The concern is that such enterprises could use technology, intelligence and market power “in the service of the Chinese state,” the US-China Economic and Security Review Commission said on Wednesday in its annual report.
The commission cited as an example the growth in Chinese attempts to buy US assets in the semiconductor industry.
The recommendation, stemming from the security implications about foreign investment by the world’s No. 2 economy, was one of several proposals in the report, which examines a range of issues in the relationship between the powers.
Chinese investment in the US reached a record US$15 billion last year and could climb to US$30 billion this year. About one-quarter of that investment is from state-owned companies.
“We don’t want the US government owning large chunks of the US economy, so why do we want the Chinese Communist Party owning large chunks of the US economy?” said Dennis Shea, the Republican-appointed chairman of the bipartisan commission.
“These state-owned enterprises are arms of the Chinese state and Communist Party. Often they do not act purely on commercial or market basis, they have strategic considerations,” he said.
The commission members are selected by leaders of both parties in the House and Senate. They include former US lawmakers, and former US government, military and intelligence officials.
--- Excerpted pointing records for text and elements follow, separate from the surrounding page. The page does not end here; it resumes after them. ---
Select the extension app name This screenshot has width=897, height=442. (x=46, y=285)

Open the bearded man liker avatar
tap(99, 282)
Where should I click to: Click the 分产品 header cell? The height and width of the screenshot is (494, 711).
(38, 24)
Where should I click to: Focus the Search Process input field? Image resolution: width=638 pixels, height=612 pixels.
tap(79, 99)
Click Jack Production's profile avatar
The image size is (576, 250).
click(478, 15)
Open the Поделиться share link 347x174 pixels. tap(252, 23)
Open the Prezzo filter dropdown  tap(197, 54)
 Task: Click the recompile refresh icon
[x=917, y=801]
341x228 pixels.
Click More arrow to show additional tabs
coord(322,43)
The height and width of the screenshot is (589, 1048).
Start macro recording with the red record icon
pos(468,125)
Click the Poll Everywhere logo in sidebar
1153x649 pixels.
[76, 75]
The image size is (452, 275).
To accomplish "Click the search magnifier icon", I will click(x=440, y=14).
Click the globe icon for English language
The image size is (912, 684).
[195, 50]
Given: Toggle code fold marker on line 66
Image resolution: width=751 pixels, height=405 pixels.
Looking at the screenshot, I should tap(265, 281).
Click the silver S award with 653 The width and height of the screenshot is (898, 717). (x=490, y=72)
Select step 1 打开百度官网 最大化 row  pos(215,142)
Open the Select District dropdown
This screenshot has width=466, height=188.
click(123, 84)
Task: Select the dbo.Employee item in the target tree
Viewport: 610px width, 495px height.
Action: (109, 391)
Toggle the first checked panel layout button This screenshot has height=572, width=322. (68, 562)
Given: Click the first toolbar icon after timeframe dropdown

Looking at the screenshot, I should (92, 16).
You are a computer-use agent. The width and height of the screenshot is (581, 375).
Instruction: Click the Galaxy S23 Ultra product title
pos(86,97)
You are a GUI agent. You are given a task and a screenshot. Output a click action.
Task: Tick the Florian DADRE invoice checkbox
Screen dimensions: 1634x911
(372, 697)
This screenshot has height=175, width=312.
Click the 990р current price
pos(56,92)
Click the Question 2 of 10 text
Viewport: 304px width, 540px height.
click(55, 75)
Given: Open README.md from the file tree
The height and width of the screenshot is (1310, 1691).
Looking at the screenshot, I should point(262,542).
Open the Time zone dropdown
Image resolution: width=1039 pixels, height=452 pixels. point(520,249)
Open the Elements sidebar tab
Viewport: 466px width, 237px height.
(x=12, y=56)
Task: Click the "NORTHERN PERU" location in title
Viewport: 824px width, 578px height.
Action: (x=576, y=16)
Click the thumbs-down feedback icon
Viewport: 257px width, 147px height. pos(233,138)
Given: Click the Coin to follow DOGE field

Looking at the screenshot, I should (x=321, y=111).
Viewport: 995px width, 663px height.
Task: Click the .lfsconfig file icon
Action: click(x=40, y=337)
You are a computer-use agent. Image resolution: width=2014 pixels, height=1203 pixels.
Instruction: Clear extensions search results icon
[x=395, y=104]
The commission works on a mandate to provide recommendations to Congress for legislative and administrative action.
The report urges the US Congress to amend the statute authorizing the Committee on Foreign Investment in the US, known as CFIUS, to prohibit Chinese state-owned enterprises “from acquiring or otherwise gaining effective control of US companies.”
That committee reviews foreign acquisitions for threats to US national security.
A February report by the Rhodium Group, a research organization that tracks Chinese investment in the US, said that for the past three years, China was the country with the most transactions scrutinized by the committee.
Rhodium said that was not due to increased scrutiny of China, but rather reflected an increase in the volume of foreign investment from China and a shift in its interest toward technology acquisitions.
“The vast majority of Chinese overtures continue to pass CFIUS reviews without any problems,” researchers said.
According to Rhodium, annual investment flows from China to the US have exceeded US investment flows into China since last year.
China has long complained that Washington’s security review process for investments in the US unfairly targets Chinese investors.
The Chinese embassy in Washington did not immediately respond to a request for comment Wednesday.
Carolyn Bartholomew, the Democratic-appointed vice chairman of the review commission, said that while China restricts foreign investment with laws banning foreign participation in large swaths of its economy, Chinese companies face no such obstacles in the US.
“People need to take a harder look at what companies are investing in the United States, why they are investing in the United States,” she said. “We just think that people are not paying enough attention to this.”